WHAT THE EXERCISE ASKS:
Report each line of the rows below that contains the string "Pick", copying those lines in full. Case counts.
>> BEGIN DATA ENTRIES
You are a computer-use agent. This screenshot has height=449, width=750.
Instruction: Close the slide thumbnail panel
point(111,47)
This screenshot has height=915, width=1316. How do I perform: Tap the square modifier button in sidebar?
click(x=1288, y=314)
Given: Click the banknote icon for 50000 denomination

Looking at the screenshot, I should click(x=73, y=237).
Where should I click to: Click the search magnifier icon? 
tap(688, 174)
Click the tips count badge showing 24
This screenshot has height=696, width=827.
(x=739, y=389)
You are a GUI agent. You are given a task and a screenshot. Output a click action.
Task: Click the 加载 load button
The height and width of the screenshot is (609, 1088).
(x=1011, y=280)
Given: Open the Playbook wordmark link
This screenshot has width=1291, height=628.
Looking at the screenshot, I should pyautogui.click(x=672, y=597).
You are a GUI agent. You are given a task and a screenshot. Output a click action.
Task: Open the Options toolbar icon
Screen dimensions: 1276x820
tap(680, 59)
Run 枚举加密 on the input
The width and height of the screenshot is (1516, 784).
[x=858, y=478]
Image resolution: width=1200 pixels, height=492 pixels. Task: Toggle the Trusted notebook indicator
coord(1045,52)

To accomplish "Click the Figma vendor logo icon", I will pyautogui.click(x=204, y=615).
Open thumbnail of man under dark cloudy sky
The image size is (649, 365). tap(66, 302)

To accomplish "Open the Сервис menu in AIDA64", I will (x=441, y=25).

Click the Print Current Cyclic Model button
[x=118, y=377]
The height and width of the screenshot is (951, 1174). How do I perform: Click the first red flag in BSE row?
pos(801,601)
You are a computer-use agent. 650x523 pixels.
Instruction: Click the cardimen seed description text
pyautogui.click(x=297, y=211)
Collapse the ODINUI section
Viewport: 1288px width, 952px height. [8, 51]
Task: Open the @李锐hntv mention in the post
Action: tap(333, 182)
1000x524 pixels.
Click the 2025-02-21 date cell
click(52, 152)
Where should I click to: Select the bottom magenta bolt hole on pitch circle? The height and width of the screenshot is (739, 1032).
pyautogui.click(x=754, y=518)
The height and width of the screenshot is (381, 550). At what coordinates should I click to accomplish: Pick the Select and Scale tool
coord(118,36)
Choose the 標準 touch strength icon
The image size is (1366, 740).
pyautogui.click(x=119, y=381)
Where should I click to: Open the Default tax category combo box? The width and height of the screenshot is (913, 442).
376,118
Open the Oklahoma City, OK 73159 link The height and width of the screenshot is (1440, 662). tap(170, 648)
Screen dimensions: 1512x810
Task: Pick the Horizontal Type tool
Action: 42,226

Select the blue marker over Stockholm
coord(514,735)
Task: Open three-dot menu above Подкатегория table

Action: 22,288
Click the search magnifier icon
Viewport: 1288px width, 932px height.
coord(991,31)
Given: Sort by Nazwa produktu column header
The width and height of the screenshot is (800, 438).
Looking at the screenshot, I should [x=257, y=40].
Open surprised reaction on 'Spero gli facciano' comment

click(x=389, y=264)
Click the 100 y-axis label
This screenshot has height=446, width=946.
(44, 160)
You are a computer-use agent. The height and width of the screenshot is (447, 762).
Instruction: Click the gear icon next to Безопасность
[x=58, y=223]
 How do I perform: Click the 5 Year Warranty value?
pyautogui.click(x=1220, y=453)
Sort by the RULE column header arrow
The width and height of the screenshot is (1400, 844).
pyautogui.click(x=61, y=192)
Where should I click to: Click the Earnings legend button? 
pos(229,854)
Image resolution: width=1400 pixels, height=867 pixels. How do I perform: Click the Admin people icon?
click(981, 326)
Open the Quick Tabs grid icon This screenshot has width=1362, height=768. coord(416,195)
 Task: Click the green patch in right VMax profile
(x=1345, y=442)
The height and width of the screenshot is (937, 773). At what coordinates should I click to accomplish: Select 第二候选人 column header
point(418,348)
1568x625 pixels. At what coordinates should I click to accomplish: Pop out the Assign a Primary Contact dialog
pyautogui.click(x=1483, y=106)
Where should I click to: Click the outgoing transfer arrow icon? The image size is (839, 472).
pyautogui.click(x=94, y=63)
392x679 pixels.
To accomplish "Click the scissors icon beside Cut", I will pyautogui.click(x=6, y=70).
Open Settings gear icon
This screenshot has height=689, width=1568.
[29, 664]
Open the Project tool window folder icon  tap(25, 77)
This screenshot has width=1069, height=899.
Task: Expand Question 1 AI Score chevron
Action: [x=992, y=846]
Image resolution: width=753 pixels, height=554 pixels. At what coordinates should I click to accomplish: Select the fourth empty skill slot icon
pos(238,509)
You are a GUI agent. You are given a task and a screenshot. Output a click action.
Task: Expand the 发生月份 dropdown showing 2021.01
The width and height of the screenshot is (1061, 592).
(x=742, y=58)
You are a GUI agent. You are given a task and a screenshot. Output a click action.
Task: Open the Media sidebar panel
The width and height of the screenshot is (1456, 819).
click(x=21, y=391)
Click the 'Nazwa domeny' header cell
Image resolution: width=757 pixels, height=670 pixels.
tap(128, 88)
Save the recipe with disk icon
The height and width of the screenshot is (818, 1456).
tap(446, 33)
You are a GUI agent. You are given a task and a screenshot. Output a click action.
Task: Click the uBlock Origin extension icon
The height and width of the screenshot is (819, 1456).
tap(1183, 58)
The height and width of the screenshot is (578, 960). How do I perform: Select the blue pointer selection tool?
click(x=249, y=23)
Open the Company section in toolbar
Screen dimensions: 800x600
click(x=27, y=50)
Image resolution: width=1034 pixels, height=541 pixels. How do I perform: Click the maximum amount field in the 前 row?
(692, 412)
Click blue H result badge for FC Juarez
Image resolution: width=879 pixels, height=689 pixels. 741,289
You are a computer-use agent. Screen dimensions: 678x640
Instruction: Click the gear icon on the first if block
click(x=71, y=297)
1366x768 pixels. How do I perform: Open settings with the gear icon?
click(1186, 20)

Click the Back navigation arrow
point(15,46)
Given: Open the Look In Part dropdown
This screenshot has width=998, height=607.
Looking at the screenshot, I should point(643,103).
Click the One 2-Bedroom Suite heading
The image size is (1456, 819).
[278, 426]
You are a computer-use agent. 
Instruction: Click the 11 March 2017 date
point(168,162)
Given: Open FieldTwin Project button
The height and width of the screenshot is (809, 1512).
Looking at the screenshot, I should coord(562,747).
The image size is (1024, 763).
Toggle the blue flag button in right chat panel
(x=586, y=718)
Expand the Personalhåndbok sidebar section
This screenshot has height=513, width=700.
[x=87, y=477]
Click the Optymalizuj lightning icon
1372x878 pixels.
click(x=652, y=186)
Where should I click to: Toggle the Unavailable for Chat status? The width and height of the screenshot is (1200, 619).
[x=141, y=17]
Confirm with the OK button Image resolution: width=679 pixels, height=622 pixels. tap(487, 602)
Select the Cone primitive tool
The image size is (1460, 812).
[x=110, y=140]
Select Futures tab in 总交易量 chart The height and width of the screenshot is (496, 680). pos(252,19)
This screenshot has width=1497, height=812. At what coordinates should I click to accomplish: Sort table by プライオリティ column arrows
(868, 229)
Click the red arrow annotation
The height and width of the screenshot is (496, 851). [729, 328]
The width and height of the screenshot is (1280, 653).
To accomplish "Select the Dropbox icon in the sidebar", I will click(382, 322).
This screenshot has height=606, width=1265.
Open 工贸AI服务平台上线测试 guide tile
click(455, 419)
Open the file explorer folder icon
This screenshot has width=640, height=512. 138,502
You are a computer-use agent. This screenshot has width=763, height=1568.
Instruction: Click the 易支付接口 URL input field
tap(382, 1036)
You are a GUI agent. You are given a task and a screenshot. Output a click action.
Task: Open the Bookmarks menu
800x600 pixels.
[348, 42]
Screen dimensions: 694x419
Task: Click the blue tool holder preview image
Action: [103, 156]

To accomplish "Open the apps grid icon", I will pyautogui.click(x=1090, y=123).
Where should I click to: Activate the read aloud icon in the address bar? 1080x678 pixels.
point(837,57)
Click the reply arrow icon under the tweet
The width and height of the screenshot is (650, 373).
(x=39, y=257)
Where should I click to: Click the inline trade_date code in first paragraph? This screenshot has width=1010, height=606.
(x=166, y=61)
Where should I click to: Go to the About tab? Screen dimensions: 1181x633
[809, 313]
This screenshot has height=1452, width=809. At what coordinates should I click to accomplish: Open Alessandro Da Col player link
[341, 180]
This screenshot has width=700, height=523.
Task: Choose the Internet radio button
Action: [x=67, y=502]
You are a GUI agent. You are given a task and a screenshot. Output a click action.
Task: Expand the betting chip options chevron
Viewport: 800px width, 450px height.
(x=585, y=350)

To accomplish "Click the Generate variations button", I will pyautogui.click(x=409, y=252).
>> END DATA ENTRIES
RESPONSE BELOW:
The height and width of the screenshot is (381, 550). At what coordinates should I click to accomplish: Pick the Select and Scale tool
Task: Pick the Horizontal Type tool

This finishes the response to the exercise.